Full MC particles information for a lambda decays chain by using MCParticles EDM4EIC table. MCParticles has relations like daughters and parents. Those relations are flattened by lambda decay. The columns represent possible lambda decays are grouped by particles:

Prefixes (each has the same parameters after)

  1. lam - Λ
  2. prot - p (if pπ- decay or nulls)
  3. pimin - π- (if pπ- decay or nulls)
  4. neut - Neutron (if n π0 decay)
  5. pizero - pi0 - (if n π0 decay)
  6. gamone - γ one from π0 decay (if pi0 decays)
  7. gamtwo - γ two from π0 decay (if pi0 decays)

For each particle prefix, the next columns are saved:

  1. {0}_id - id - particle index in MCParticles table
  2. {0}_pdg - pdg - particle PDG
  3. {0}_gen - gen - Generator Status (1 stable... probably)
  4. {0}_sim - sim - Simulation Status (by Geant4)
  5. {0}_px - px - Momentum
  6. {0}_py - py
  7. {0}_pz - pz
  8. {0}_vx - vx - Origin vertex information
  9. {0}_vy - vy
  10. {0}_vz - vz
  11. {0}_epx - epx - End Point (decay, or out of detector)
  12. {0}_epy - epy
  13. {0}_epz - epz
  14. {0}_time - time - Time of origin
  15. {0}_nd - nd - Number of daughters
  16. {0}_np - np - Number of parents

In addition to the particle blocks, each row starts with two event/decay columns:

  1. event — event number (primary key).
  2. lam_is_first1 if this Λ is the first Λ encountered in the event (the generated spectator Λ), else 0. One row per Λ is written, so files can contain multiple rows per event if more than one Λ appears.
  3. lam_decay — decay-channel code (see table below).
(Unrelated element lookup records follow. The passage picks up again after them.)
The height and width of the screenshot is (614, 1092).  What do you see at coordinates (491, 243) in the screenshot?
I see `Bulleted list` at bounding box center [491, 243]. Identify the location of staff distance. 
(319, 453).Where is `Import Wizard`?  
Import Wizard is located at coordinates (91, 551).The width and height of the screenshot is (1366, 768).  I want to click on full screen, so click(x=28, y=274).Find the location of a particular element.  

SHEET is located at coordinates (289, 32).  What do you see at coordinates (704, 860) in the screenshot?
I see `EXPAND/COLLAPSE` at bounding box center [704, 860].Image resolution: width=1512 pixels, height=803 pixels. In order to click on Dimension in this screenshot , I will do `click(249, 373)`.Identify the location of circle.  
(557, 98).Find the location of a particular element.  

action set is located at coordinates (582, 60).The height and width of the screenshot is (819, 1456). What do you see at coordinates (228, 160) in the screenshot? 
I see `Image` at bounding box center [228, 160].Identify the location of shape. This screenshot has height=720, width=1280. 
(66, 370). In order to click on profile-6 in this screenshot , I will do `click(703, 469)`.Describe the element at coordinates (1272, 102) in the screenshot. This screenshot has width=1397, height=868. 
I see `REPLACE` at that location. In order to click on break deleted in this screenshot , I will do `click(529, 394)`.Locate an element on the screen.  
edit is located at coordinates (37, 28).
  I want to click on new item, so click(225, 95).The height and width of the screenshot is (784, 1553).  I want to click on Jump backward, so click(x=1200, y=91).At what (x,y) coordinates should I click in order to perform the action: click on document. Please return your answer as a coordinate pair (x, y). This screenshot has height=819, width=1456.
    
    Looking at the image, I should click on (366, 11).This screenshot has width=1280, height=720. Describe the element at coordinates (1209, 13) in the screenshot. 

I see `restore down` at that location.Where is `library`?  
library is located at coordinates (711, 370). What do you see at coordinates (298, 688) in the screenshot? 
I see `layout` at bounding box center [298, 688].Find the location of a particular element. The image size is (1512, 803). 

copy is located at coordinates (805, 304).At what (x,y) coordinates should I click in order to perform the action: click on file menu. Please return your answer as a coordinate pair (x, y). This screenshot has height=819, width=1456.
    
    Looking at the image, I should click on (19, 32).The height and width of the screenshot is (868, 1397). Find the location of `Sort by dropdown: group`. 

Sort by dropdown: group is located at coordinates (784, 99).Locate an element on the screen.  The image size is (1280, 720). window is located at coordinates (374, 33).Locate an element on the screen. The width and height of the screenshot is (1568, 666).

This is the shared decay code used by all three Λ CSVs (mcpart_lambda, acceptance_npi0, acceptance_ppim).
CodeMeaningDaughter rule
0Not decayeddaughters.size() == 0
1Λ → p π⁻2 daughters: PDG 2212 + PDG -211
2Λ → n π⁰2 daughters: PDG 2112 + PDG 111
3Showerdaughters.size() > 2 (any)
4Only p1 daughter, PDG 2212
5Only π⁺1 daughter, PDG 211
6Only n1 daughter, PDG 2112
7Only π⁰1 daughter, PDG 111
8Otheranything not matching above

So in the end the columns are:

yaml
event,lam_is_first,lam_decay,
lam_id,lam_pdg,lam_gen,lam_sim,lam_px,lam_py,lam_pz,lam_vx,lam_vy,lam_vz,lam_epx,lam_epy,lam_epz,lam_time,lam_nd,lam_np,
prot_id,prot_pdg,prot_gen,prot_sim,prot_px,prot_py,prot_pz,prot_vx,prot_vy,prot_vz,prot_epx,prot_epy,prot_epz,prot_time,prot_nd,prot_np,
pimin_id,pimin_pdg,pimin_gen,pimin_sim,pimin_px,pimin_py,pimin_pz,pimin_vx,pimin_vy,pimin_vz,pimin_epx,pimin_epy,pimin_epz,pimin_time,pimin_nd,pimin_np,
neut_id,neut_pdg,neut_gen,neut_sim,neut_px,neut_py,neut_pz,neut_vx,neut_vy,neut_vz,neut_epx,neut_epy,neut_epz,neut_time,neut_nd,neut_np,
pizero_id,pizero_pdg,pizero_gen,pizero_sim,pizero_px,pizero_py,pizero_pz,pizero_vx,pizero_vy,pizero_vz,pizero_epx,pizero_epy,pizero_epz,pizero_time,pizero_nd,pizero_np,
gamone_id,gamone_pdg,gamone_gen,gamone_sim,gamone_px,gamone_py,gamone_pz,gamone_vx,gamone_vy,gamone_vz,gamone_epx,gamone_epy,gamone_epz,gamone_time,gamone_nd,gamone_np,
gamtwo_id,gamtwo_pdg,gamtwo_gen,gamtwo_sim,gamtwo_px,gamtwo_py,gamtwo_pz,gamtwo_vx,gamtwo_vy,gamtwo_vz,gamtwo_epx,gamtwo_epy,gamtwo_epz,gamtwo_time,gamtwo_nd,gamtwo_np

Notes:

  • Particles may not be decayed. E.g. Lambda may just go outside of detector designated volume, in this case lam_nd - Number of daughters will be 0 and the rest of columns will be null.
  • Particle-block columns that don't apply to the observed decay channel are left empty (e.g. neut_*, pizero_*, gamone_*, gamtwo_* are empty when lam_decay == 1).

acceptance_npi0

Same per-Λ rows as mcpart_lambda, plus per-particle MC-truth acceptance flags for the Λ → n π⁰ → n γ γ chain. One row per first Λ per event. Detection flags are 1 only when the Λ decayed via n+π⁰ and the π⁰ produced two observable photons; otherwise they are 0. A flag is 1 iff the particle contributed to at least one SimCalorimeterHit in that detector collection.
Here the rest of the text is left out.